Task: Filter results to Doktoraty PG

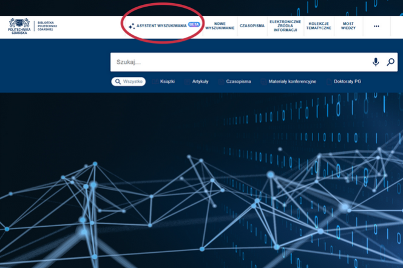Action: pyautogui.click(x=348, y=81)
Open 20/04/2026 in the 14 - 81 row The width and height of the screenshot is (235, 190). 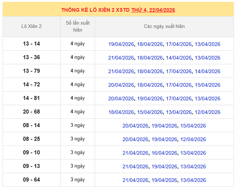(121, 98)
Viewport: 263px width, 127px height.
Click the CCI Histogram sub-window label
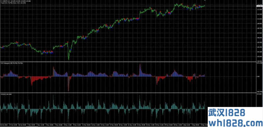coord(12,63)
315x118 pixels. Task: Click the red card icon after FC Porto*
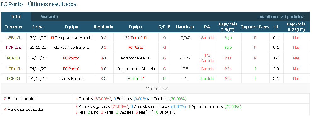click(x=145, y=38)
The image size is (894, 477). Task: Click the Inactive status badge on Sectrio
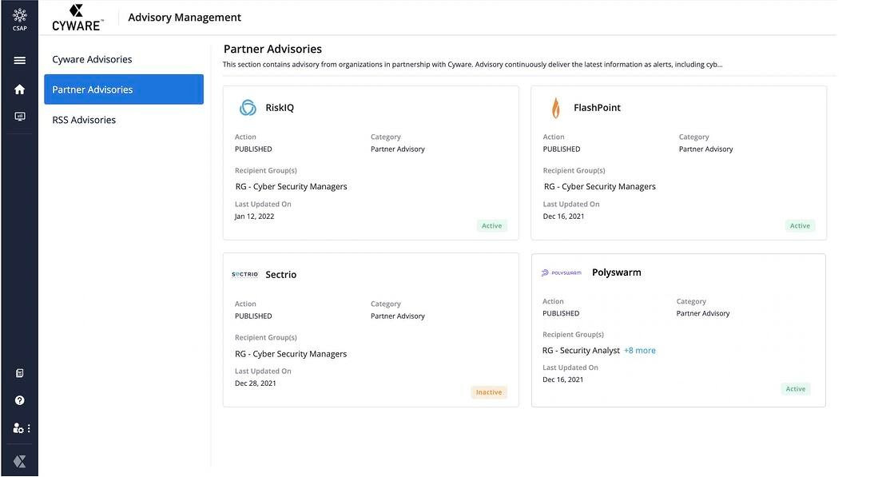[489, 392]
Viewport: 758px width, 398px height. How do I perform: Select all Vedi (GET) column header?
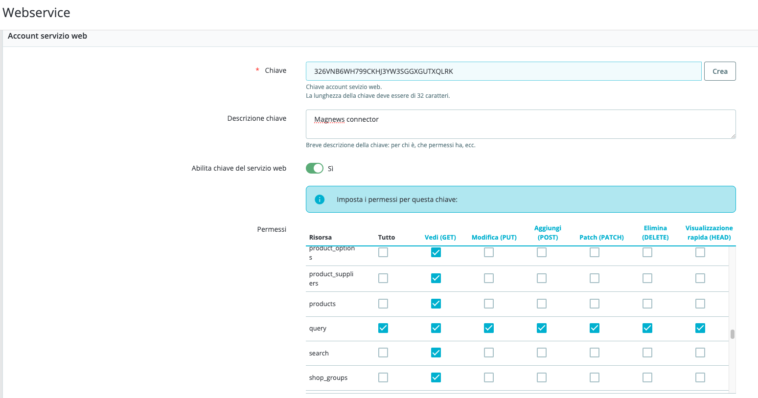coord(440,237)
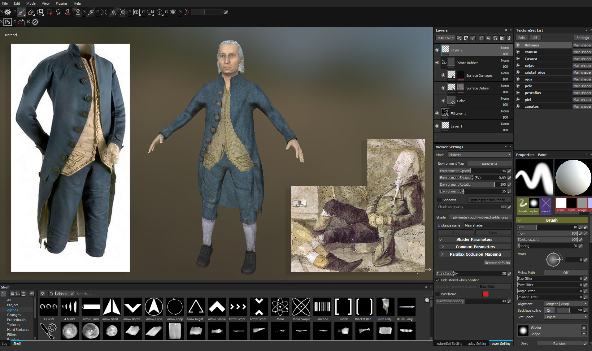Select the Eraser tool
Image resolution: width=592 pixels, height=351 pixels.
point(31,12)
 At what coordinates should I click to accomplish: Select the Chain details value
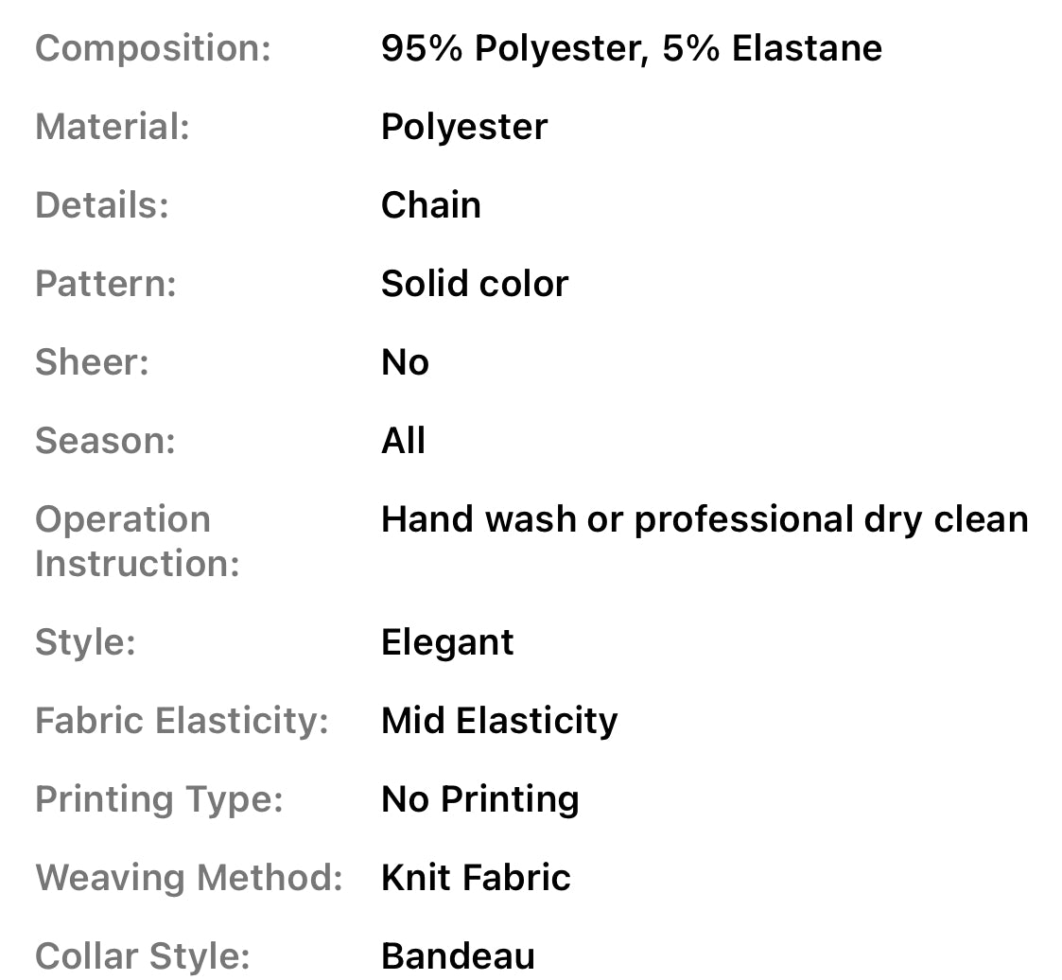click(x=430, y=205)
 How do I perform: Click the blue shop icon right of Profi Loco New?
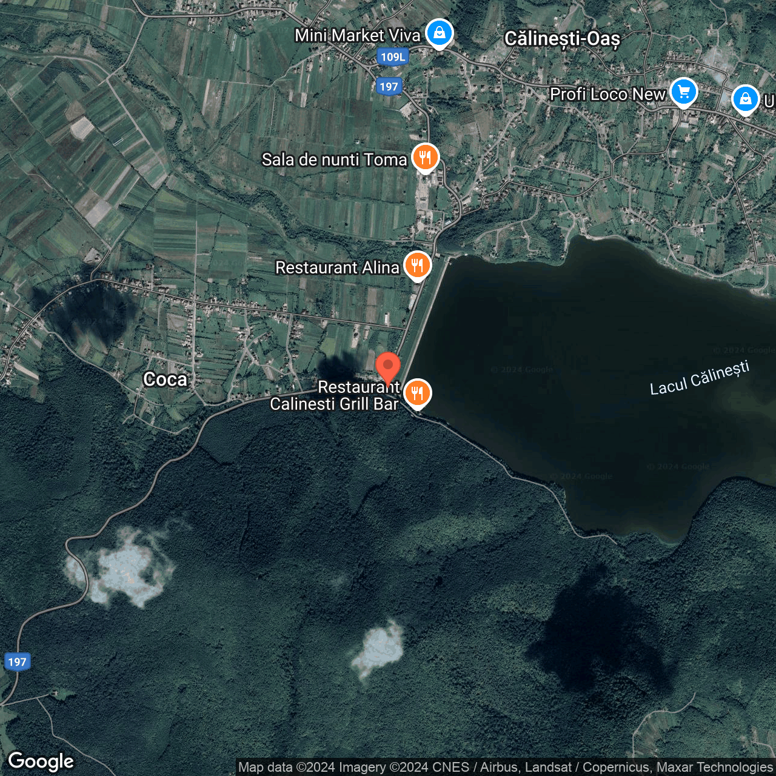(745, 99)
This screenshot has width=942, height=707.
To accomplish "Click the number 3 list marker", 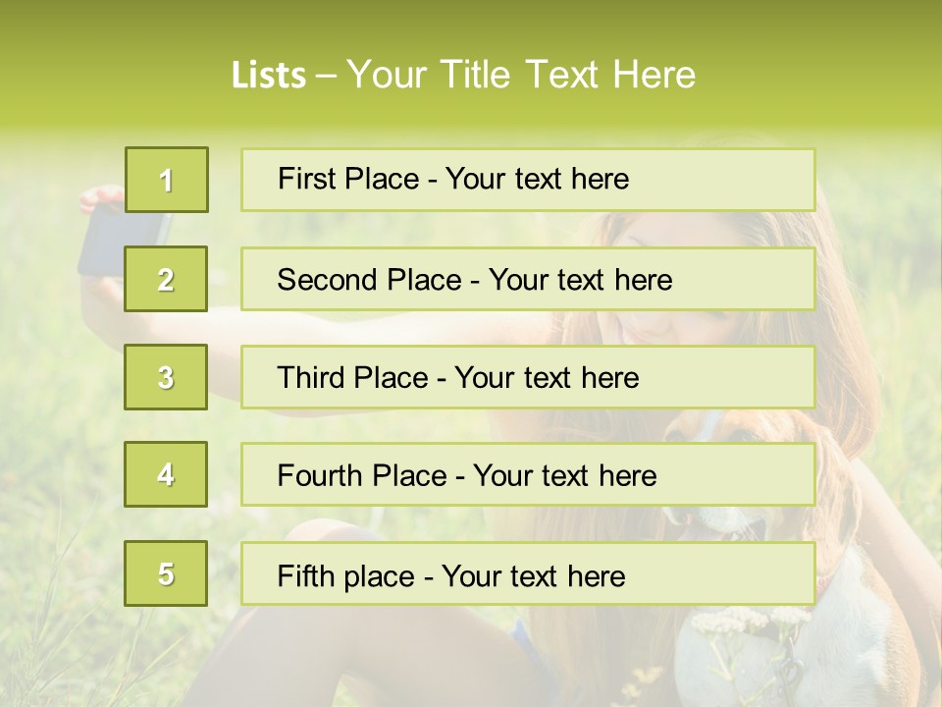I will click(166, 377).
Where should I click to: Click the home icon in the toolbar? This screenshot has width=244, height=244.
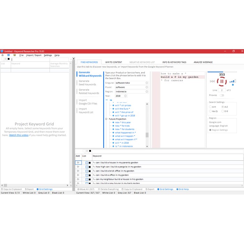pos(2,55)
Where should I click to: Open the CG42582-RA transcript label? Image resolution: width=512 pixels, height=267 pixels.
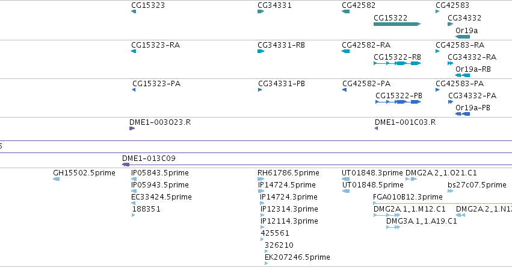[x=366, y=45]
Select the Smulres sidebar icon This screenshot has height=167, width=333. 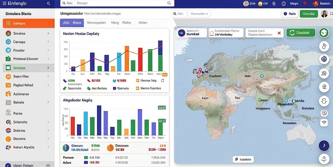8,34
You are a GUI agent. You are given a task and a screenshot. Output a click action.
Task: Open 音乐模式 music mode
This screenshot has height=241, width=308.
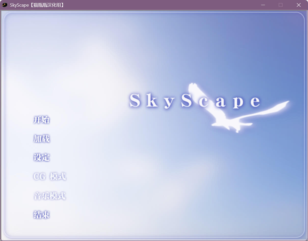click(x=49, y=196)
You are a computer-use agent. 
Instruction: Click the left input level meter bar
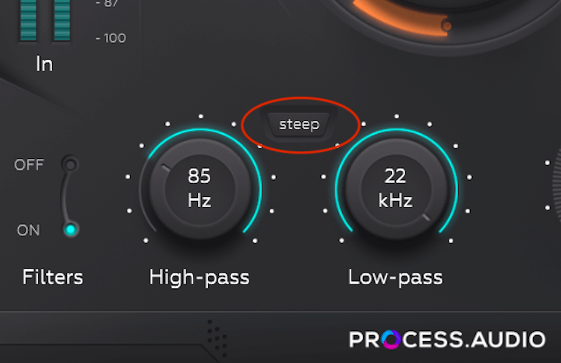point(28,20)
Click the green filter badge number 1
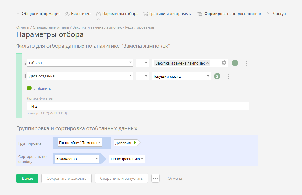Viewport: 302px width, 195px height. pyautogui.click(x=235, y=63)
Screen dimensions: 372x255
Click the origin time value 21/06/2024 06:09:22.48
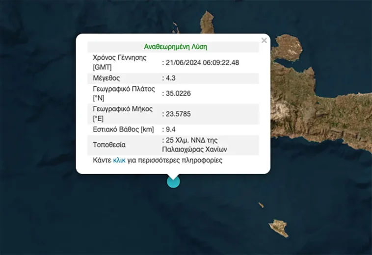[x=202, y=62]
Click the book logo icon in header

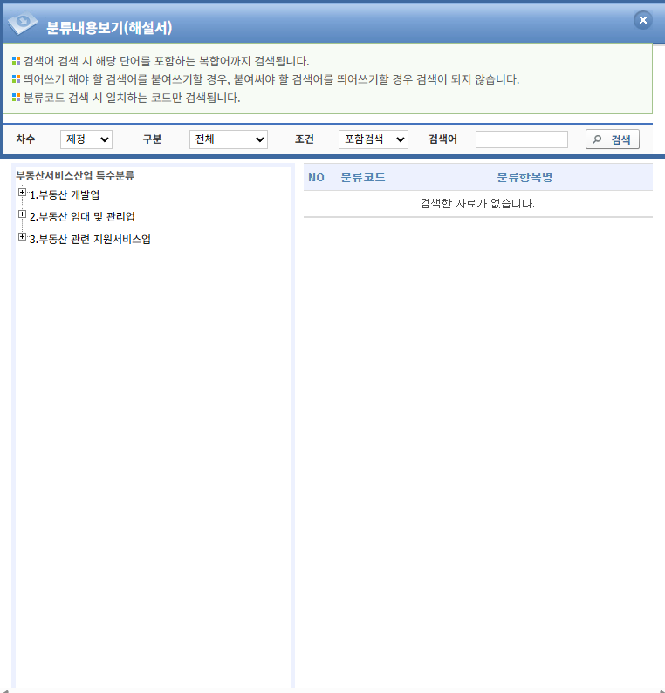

■ ■ ■ ■ ■ ■ ■

When you reach the line containing "Click the origin" in the listing above, reproduce it and every line after it through the last, exactly; omit the pictures.

WRITTEN ANSWER:
Click the origin time value 21/06/2024 06:09:22.48
[x=202, y=62]
Click the book logo icon in header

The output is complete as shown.